Editoriales, Lucerna No. 9

Editorial de Lucerna N° 9

Portada de Lucerna No. 9

Para cualquiera que conoce aunque sea un poco de lo que se viene haciendo y leyendo en la literatura peruana actual, no deja de sorprender el divorcio existente entre lo que un sector de la crítica académica mediática pretende postular como relevante a nivel literario y su absoluta falta de significación para el lector que se encuentra fuera de las redes de transmisión de un poder que se alimenta de sí mismo y que vive de espaldas a la realidad. Este poder alcanza notoriedad y homogeneidad a costa de aislarse del flujo vivo de la diversidad y heterogeneidad de la creación literaria peruana, para reproducir únicamente aquello que contribuye a repetir sus modos y a consolidar el statu quo.

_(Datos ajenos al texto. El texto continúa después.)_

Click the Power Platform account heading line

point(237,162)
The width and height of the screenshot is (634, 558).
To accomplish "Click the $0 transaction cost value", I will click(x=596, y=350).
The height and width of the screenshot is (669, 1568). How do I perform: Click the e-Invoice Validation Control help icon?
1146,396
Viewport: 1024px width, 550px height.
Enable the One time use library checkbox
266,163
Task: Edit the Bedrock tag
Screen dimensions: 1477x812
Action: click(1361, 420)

En un país como el nuestro, donde las formas de difusión literaria son inexistentes o precarias, y es necesaria una labor crítica que contribuya a conocer mejor, ordenar y generar un diálogo entre las diversas literaturas que coexisten en nuestro territorio, muchos académicos peruanos han renunciado a su rol de intermediarios entre los lectores y los creadores literarios, para intentar erigirse en un poder paralelo que solo busca engrandecerse por encima de la auténtica creación, mostrando un total desinterés por el estado actual de la literatura, la discusión de sus procesos y la forma en que estos afrontan la cambiante realidad peruana. De este modo, no solo incumplen una labor crítica esencial, sino que con agendas personales o de mercado, intentan fungir de árbitros de la cultura, ofreciendo un panorama deformado e interesado de la literatura. Porque no sirven a esta: se sirven de ella para su propio y estéril estrellato.

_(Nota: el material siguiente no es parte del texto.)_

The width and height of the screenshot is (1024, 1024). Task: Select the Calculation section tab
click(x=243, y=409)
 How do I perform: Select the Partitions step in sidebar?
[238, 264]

Una impostura semejante solo puede mantenerse construyendo una virtualidad que, ante el caos de la producción literaria actual y su falta de análisis y ordenamiento críticos, proyecta una imagen de consenso que ofrece un cómodo refugio a quienes por pereza o desinterés han renunciado a la búsqueda de lo nuevo y lo original dentro de lo que no hace más que repetirse. El crítico y el creador que no han renunciado a sus deberes artísticos, deben resistirse a entronizar dicho poder y ser parte de sus redes de clientelismo literario que, a cambio de una precaria y prestada visibilidad, lo único que logran es ocultar y silenciar todo cuanto hay de vivo en las letras peruanas y condenar al arribista literario a la insignificancia e irrelevancia para el lector real.